Güncelleme Tarihi:
27 Haziran-3 Temmuz 2002 tarihli Aktüel dergisinde, Selçuk Tepeli ‘İstanbul’da krematoryum açılması gündemde’ başlıklı bir haber hazırlamıştı.
Soru: İstanbul’da krematoryum (ölülerin yakıldığı yer) açılsın mı?
Ayşenur Yazıcı- Haber spikeri: “Yakılmayı tercih ederim”
“Konuştuğum birçok kimse, “Beni denize atın” ya da “Yakın, küllerimi de şuraya savurun” gibi yöntemler düşünüyor. Ben de bütün organlarımı bağışladıktan sonra denize atılmayı isterim.
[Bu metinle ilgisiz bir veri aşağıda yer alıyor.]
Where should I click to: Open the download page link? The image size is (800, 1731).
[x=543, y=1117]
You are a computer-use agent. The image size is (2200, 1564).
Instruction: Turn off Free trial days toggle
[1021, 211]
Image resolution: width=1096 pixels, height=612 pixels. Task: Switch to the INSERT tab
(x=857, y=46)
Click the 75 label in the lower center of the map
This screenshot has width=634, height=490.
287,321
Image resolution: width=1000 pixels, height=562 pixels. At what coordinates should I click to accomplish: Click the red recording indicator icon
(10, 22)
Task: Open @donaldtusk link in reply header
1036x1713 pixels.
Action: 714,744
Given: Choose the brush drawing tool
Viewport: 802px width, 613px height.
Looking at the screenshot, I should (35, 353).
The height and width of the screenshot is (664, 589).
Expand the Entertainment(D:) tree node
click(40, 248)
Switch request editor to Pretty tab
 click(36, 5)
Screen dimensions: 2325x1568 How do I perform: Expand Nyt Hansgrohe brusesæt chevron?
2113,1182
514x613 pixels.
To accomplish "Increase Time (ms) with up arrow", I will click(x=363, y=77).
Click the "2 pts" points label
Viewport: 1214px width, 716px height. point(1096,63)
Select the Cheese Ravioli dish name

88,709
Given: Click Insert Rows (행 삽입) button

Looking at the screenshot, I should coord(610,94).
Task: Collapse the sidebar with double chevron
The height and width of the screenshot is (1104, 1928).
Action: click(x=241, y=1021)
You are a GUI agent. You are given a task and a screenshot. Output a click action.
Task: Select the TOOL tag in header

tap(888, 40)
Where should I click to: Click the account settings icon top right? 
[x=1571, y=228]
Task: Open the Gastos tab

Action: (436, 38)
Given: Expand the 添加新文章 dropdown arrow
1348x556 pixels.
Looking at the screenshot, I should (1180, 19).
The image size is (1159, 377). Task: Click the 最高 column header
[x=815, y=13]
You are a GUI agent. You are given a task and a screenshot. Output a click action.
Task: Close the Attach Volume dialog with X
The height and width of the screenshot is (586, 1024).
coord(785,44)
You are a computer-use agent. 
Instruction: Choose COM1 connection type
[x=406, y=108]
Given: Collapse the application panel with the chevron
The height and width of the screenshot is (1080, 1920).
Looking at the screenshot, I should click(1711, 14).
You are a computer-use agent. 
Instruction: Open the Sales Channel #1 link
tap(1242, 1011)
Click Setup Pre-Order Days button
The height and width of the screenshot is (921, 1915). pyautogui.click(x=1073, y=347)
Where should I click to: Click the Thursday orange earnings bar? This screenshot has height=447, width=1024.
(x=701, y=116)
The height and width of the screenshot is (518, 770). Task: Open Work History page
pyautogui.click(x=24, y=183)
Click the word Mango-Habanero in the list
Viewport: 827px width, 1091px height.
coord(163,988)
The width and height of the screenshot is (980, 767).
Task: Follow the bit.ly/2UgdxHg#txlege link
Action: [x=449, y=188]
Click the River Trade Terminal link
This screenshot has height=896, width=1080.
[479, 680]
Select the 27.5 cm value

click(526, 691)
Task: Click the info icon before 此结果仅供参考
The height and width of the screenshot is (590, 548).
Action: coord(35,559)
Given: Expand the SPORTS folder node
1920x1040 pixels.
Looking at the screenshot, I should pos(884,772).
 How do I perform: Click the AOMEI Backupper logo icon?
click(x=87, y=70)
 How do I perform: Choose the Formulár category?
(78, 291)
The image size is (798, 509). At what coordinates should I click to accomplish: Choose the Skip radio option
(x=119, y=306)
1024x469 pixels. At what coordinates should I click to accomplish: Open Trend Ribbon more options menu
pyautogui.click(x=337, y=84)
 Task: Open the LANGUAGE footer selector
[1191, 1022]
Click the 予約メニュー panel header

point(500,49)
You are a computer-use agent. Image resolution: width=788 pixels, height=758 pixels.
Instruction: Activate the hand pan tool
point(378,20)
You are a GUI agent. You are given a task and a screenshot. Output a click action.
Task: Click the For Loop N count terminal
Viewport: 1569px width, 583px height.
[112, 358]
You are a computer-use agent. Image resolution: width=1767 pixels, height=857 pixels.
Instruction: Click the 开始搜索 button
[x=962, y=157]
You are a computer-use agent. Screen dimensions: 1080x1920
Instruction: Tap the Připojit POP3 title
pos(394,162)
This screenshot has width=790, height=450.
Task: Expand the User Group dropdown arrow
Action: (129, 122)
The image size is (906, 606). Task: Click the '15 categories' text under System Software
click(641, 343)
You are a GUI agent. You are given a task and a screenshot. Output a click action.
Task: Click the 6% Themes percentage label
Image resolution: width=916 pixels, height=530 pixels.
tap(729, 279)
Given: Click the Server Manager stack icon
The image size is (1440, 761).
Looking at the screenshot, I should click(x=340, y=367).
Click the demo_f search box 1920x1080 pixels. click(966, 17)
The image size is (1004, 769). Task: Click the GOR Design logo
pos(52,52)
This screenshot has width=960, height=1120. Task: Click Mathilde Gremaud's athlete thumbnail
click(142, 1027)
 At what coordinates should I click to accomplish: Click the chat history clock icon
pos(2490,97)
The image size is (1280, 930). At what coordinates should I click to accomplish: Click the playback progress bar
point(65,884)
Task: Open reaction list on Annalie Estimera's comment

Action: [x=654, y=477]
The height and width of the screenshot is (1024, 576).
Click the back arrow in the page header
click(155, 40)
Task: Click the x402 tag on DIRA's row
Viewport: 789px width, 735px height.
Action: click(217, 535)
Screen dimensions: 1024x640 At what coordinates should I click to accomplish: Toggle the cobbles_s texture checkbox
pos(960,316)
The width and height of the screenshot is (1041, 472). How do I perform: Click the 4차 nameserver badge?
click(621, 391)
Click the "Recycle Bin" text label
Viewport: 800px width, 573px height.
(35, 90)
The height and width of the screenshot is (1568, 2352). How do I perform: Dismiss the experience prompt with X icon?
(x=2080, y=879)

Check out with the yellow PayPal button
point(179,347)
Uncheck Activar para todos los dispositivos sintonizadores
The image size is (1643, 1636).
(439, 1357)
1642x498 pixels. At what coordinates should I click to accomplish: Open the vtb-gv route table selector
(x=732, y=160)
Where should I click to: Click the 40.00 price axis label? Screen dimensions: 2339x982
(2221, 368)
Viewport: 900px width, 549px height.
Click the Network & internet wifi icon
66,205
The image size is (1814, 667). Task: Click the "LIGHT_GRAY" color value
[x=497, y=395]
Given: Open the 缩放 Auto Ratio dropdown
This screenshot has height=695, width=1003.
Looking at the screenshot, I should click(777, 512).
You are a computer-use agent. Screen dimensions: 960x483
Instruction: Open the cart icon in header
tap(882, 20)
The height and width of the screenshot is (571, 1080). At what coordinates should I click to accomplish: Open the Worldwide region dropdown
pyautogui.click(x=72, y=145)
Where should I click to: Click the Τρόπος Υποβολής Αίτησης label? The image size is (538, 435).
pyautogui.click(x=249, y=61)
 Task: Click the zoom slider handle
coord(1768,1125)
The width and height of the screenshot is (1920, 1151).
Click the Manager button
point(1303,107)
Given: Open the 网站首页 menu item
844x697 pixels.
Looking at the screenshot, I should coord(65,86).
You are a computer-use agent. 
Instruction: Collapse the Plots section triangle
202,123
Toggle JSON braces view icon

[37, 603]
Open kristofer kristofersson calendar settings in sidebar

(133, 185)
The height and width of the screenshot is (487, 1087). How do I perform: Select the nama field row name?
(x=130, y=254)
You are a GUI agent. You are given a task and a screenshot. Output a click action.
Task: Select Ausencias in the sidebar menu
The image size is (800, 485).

Ama bu herkesi rahatsız edeceğinden, yakılmayı tercih ederim.” (Aktüel, 27 Haziran-3 Temmuz 2002)
Zekeriya Beyaz-Marmara Üniversitesi İlahiyat Fakültesi Dekanı: “Ölüyü yakmak günahtır”
“Kesinlikle hayır diyorum. Bunlar kendi kültürümüze yabancılaşmaktır. Sosyal kültürümüze aykırıdır. Bunu Hindular yapar. Türkiye’de de Hindu cemaati yoktur. Kişi vasiyetinde yakılmak istediğini söylemiş olabilir, ama vasiyeti yerine getirmek için hukuka uygun olup olmadığına bakılmalıdır. Türk Hukuku, cenazeye saygı gösterilmesini öngörür. Cenaze saygındır, yıkanır ve ölü tertemiz bir şekilde geldiği yere, toprağın kucağına bırakılır. Yakma olayı azaptır, yok etmektir. Bizim kültürümüzde yok etme inancı yoktur.”